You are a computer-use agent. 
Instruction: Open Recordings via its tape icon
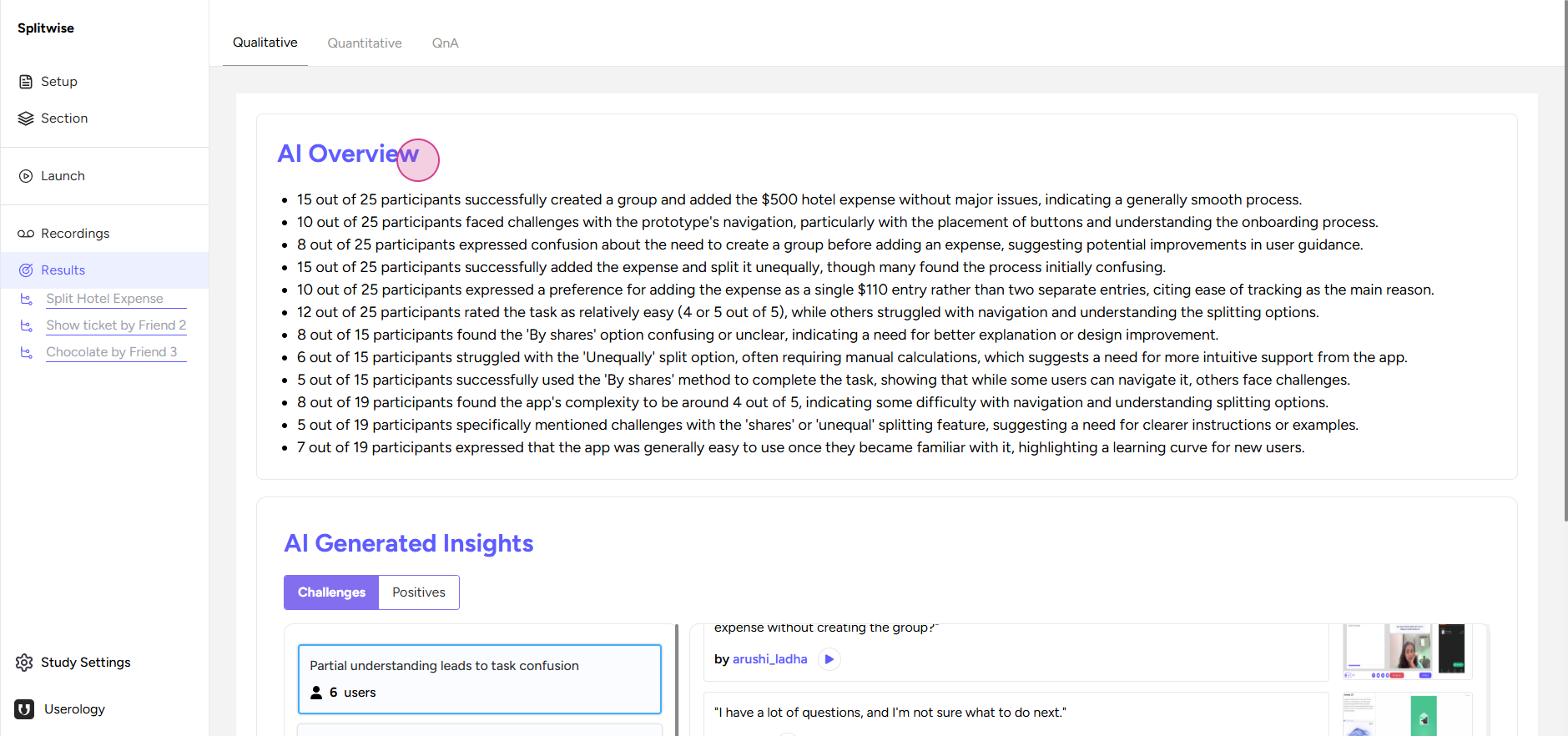coord(26,234)
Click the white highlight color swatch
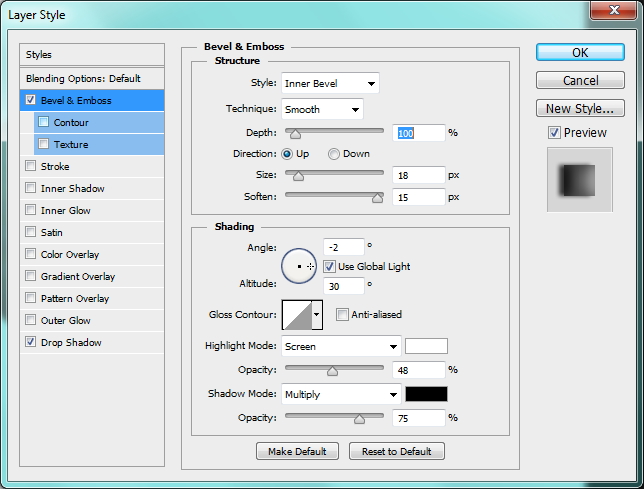The image size is (644, 489). [426, 347]

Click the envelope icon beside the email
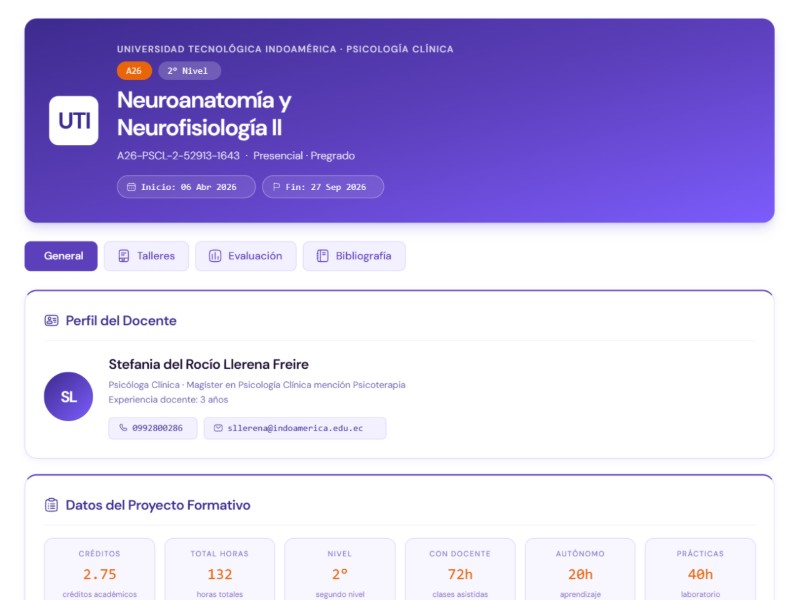(218, 428)
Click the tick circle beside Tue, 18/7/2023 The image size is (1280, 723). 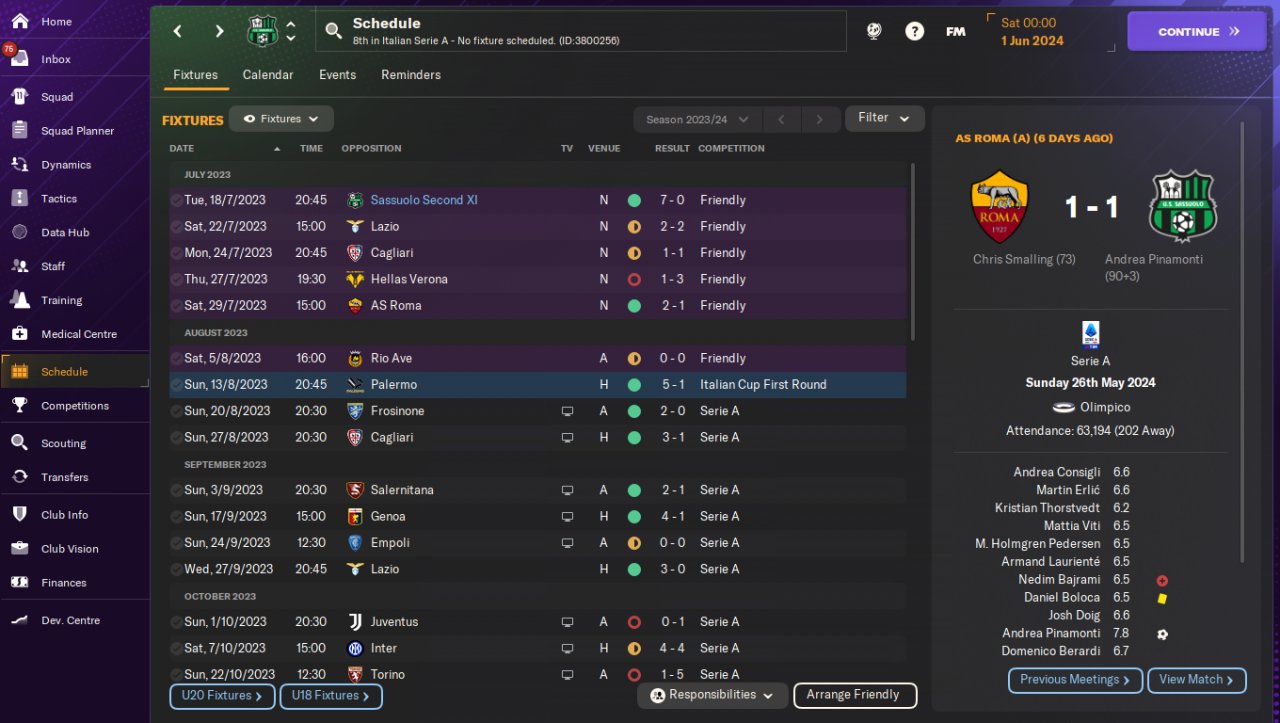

○ ○ ○ ○

ABOUT THIS TASK:
Give the data again exactly as written, with all pictures left out.

SOLVED PROBLEM:
You are a computer-use agent. 
Instruction: Open Recordings via its tape icon
coord(26,234)
Click the white highlight color swatch
The image size is (644, 489). [426, 347]

Click the envelope icon beside the email
(218, 428)
Click the tick circle beside Tue, 18/7/2023 The image size is (1280, 723). 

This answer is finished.